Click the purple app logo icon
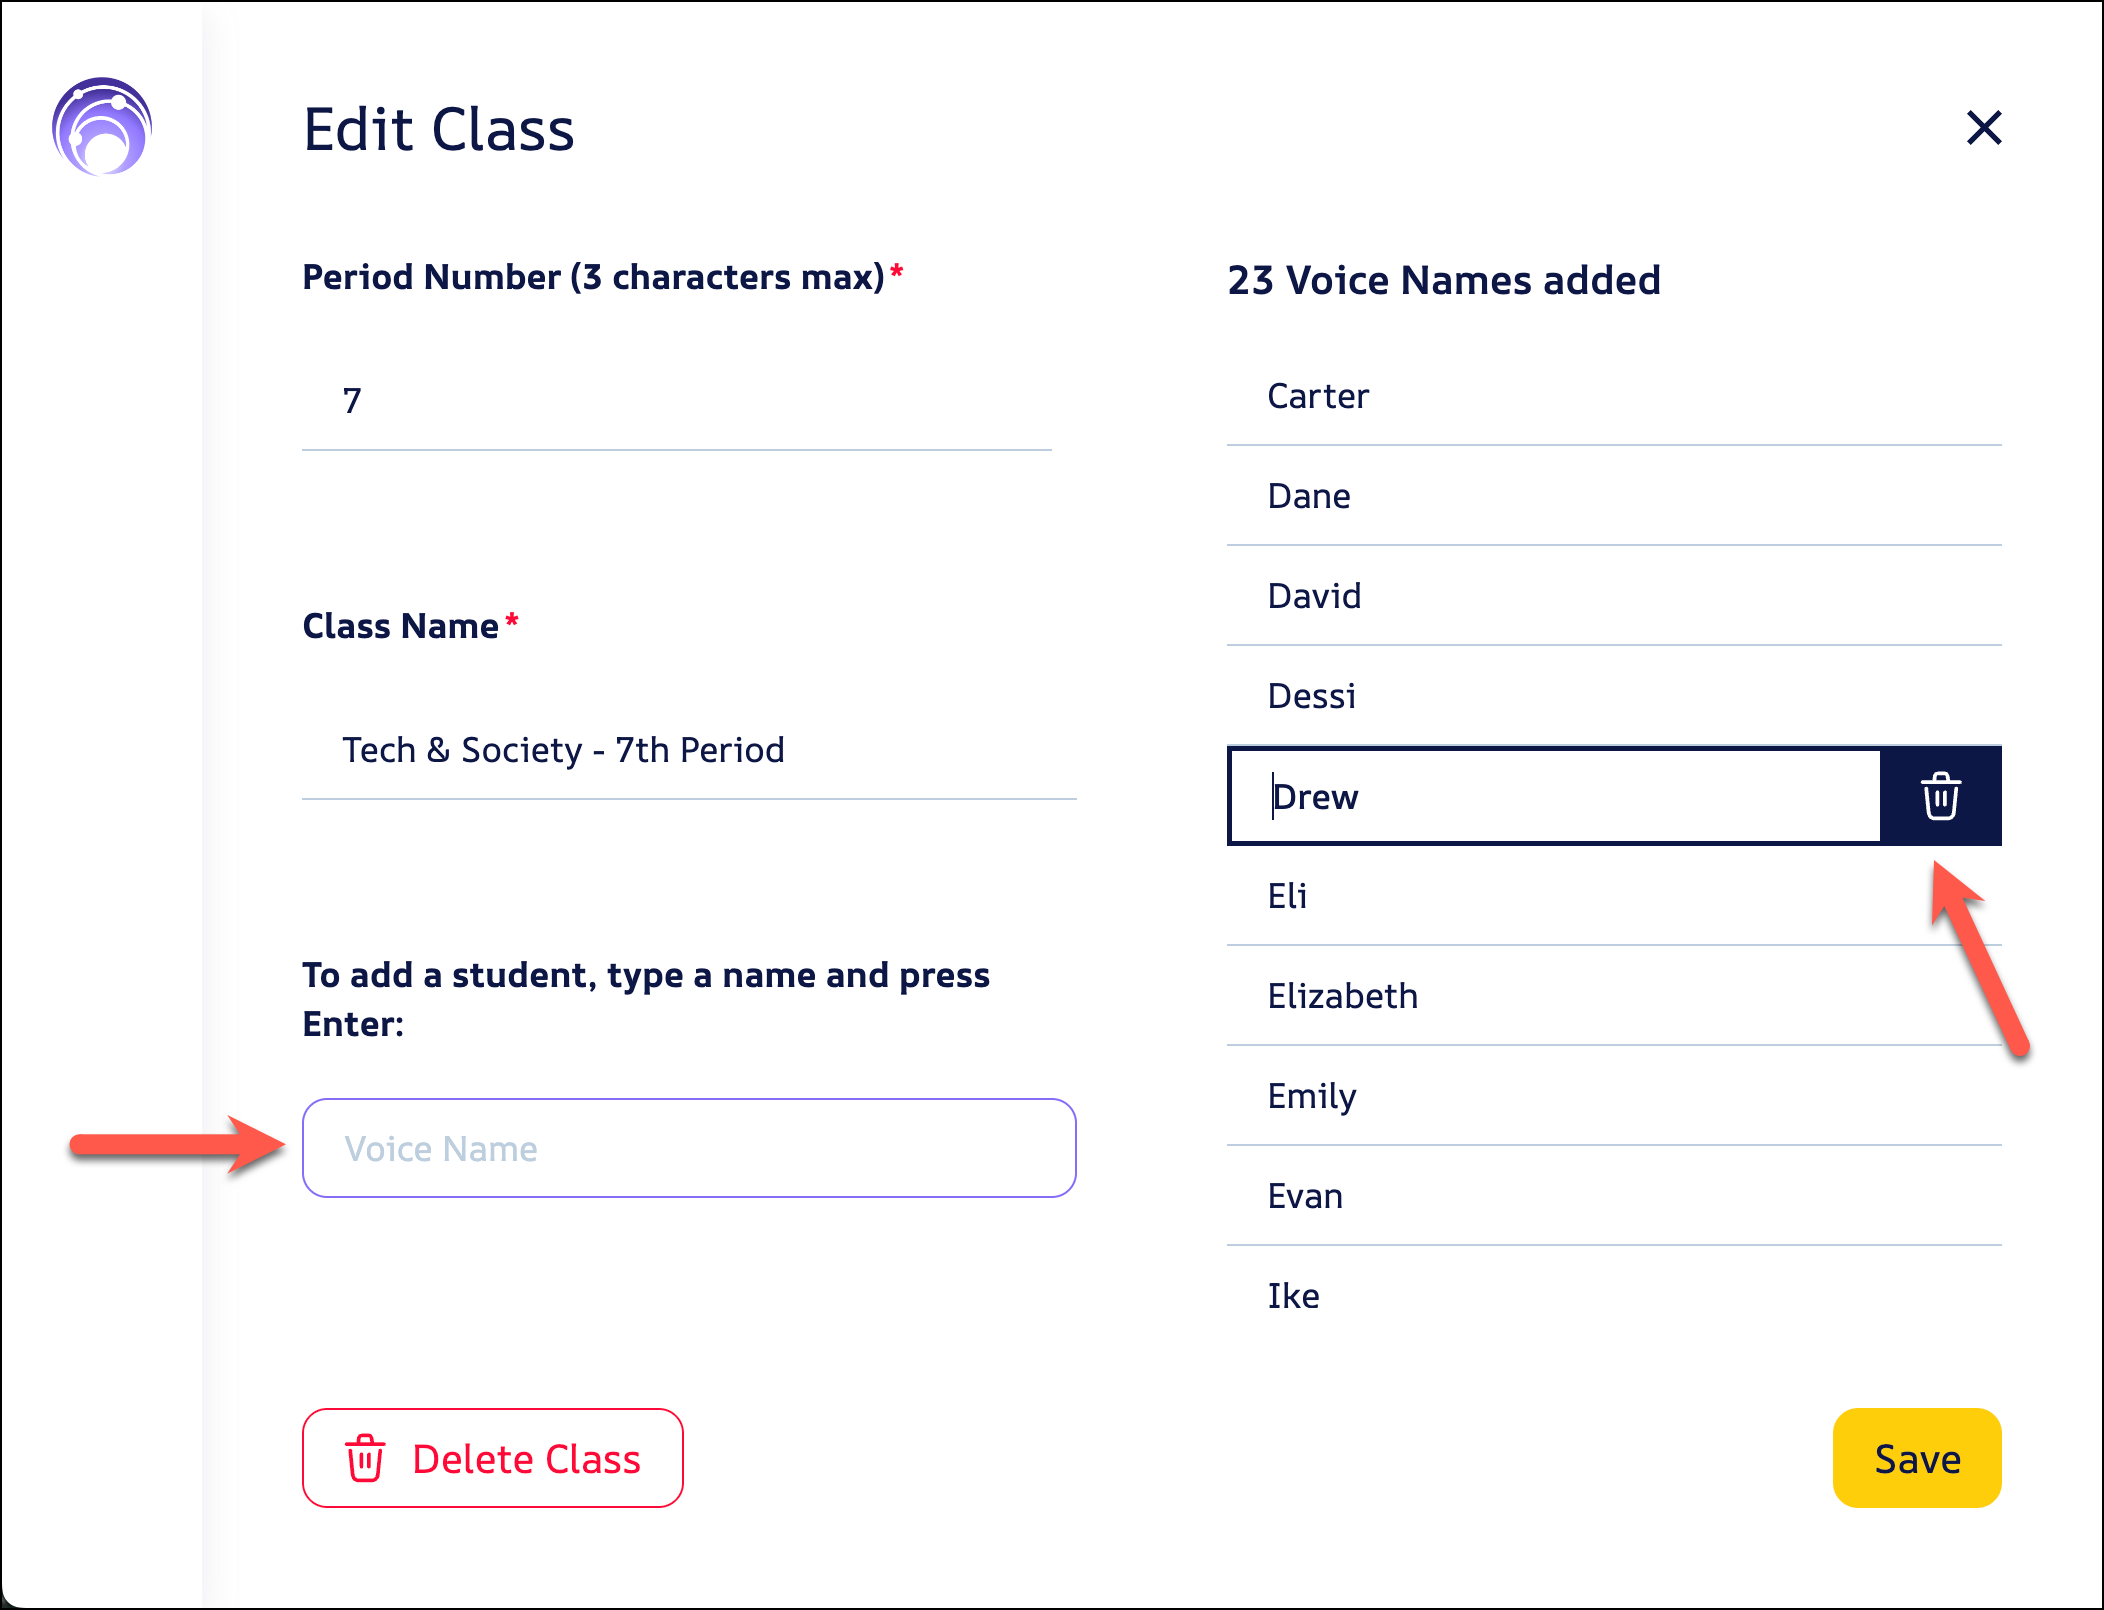(x=102, y=127)
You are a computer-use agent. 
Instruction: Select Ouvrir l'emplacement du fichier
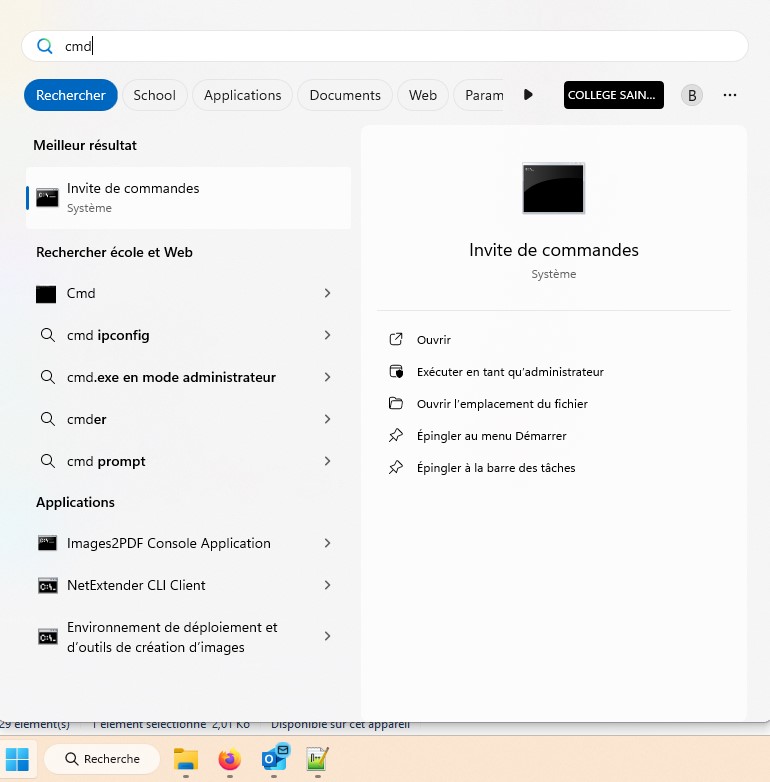point(502,404)
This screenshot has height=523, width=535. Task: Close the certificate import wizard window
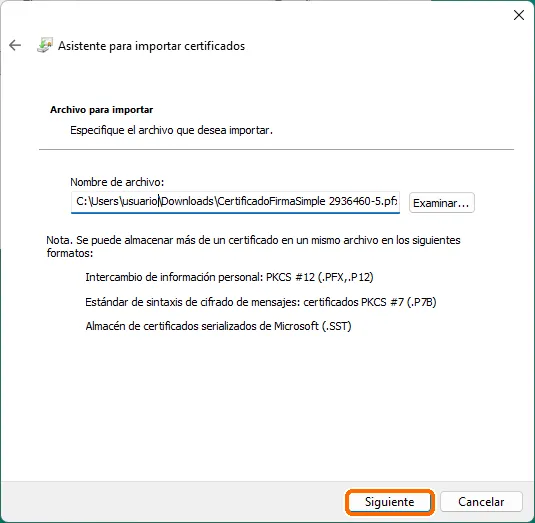pyautogui.click(x=519, y=15)
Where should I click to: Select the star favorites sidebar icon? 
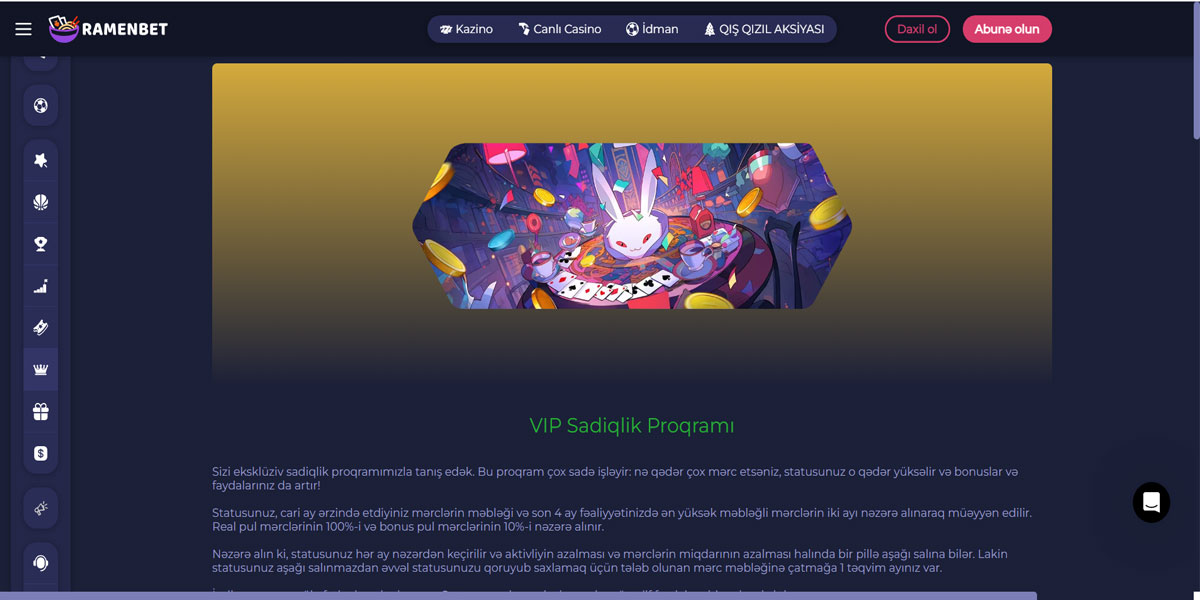pos(40,160)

> **TASK TO CARRY OUT**
Set down, word for word, the line that holds "This screenshot has" and all lines after it to the end of the entries above, but not the pictures.

> **TASK OUTPUT**
This screenshot has height=523, width=535. Task: Close the certificate import wizard window
pyautogui.click(x=519, y=15)
Where should I click to: Select the star favorites sidebar icon? 
pos(40,160)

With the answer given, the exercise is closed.